● TAREFA PROPOSTA 1: Copie fielmente, do texto sobre os julgamentos da ditadura argentina, tudo o que vai de "Aos processos reabertos" até "subdiretor dessa unidade.".

:::::

Direitos humanos: Justiça em banho-maria na Argentina

A demora na Argentina em levar a julgamento oral os casos de violações dos direitos humanos cometidos pela ditadura militar instalou entre ativistas o fantasma do ocorrido com o ex-ditador chileno Augusto Pinochet, que morreu sem ser condenado.

Advogados de organizações defensoras dos direitos humanos e no Ministério Público concordaram, diante de consultas da IPS, em assinalar que existe um cenário político favorável para avançar nestes julgamentos e que, de fato, há processos que seguem de forma ordenada e eficiente até à instância oral e à posterior sentença definitiva.



Entretanto, também admitiram que no sistema judicial argentino persistem entraves burocráticos que sabem ser aproveitados tanto pela defesa dos acusados quanto por juizes que resistem a colocar no banco dos réus ex-hierarcas da última ditadura (1976-1983), ex-policiais ou civis relacionados com esse regime e ainda influentes. Dados do não-governamental Centro de Estudos Legais e Sociais (CELS) indicam que já há cerca de 1.400 acusados em todo o país desde a reabertura dos processos em junho de 2005, quando a Suprema Corte de Justiça declarou inconstitucional as leis de Ponto Final e Obediência Devida, que a partir da segunda parte da década de 80 afastou os repressores dos tribunais.



Existem cerca de 260 presos por violações dos direitos humanos, 70 deles em regime domiciliar devido à idade avançada, como o ex-ditador Jorge Videla. Outros cinco foram declarados incapazes por causa do mau estado de saúde, entre eles o ex-almirante Emilio Massera, 45 estão foragidos e 50 foram libertados ao vencerem os prazos legais de detenção. Também já morreu uma centena de envolvidos na sangrenta repressão ditatorial que, segundo organizações humanitárias, fez desaparecer cerca de 30 mil pessoas e assassinou ou manteve detidos em campos de concentração centenas de milhares. Entre os antigos chefes militares que morreram sem serem condenados está o ex-general Guillermo Suárez Mason.



Aos processos reabertos a partir da anulação das leis de anistia somaram-se outros iniciados nos anos 90, e tampouco com resolução final, como as demandas por subtração de menores e o megaprocesso pelo Plano Condor, a coordenação repressiva de ditaduras do Cone Sul. A fim de evitar “ir a reboque dos esforços das vítimas”, o Ministério Público criou em 2004 a chamada Unidade de Assistência para Causas por Violações dos Direitos Humanos durante o Terrorismo de Estado, e no ano passado pediu aos promotores para serem “extremamente cuidadosos para agilizar os processos”. Mas, o sistema responde com lentidão. “Há diversos fatores”, explicou à IPS Pablo Parenti, subdiretor dessa unidade.

:::::

● TAREFA PROPOSTA 2: Disponha em uma tabela Markdown, com as colunas Número e Linha do registro, as linhas dos registros desde a que contém "Task: Uncheck Occlude Geometry checkbox" até a que contém "Viewport: 1469px width, 826px height.", incluindo ambas e omitindo as linhas em branco.

● REGISTROS DA TAREFA:

:::::

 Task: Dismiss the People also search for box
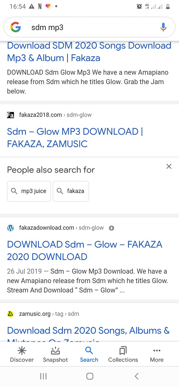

:::::

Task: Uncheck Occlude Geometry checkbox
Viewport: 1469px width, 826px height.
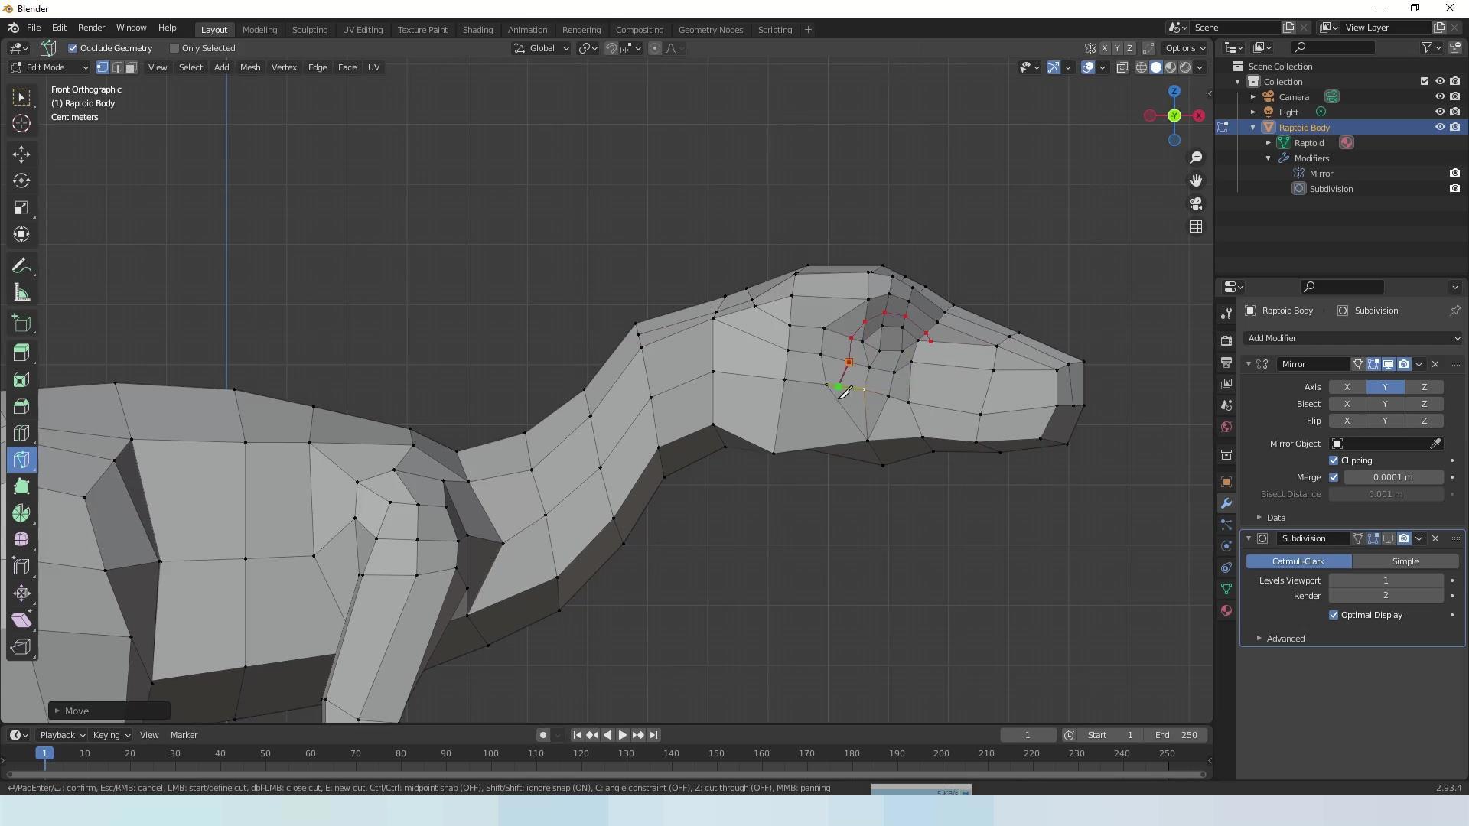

:::::

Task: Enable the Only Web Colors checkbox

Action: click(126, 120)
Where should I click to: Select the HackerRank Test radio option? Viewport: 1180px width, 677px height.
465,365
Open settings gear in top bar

:::::

● RESPOSTA DA TAREFA 1:
Aos processos reabertos a partir da anulação das leis de anistia somaram-se outros iniciados nos anos 90, e tampouco com resolução final, como as demandas por subtração de menores e o megaprocesso pelo Plano Condor, a coordenação repressiva de ditaduras do Cone Sul. A fim de evitar “ir a reboque dos esforços das vítimas”, o Ministério Público criou em 2004 a chamada Unidade de Assistência para Causas por Violações dos Direitos Humanos durante o Terrorismo de Estado, e no ano passado pediu aos promotores para serem “extremamente cuidadosos para agilizar os processos”. Mas, o sistema responde com lentidão. “Há diversos fatores”, explicou à IPS Pablo Parenti, subdiretor dessa unidade.

● RESPOSTA DA TAREFA 2:
| Número | Linha do registro |
|---|---|
| 1 | Task: Uncheck Occlude Geometry checkbox |
| 2 | Viewport: 1469px width, 826px height. |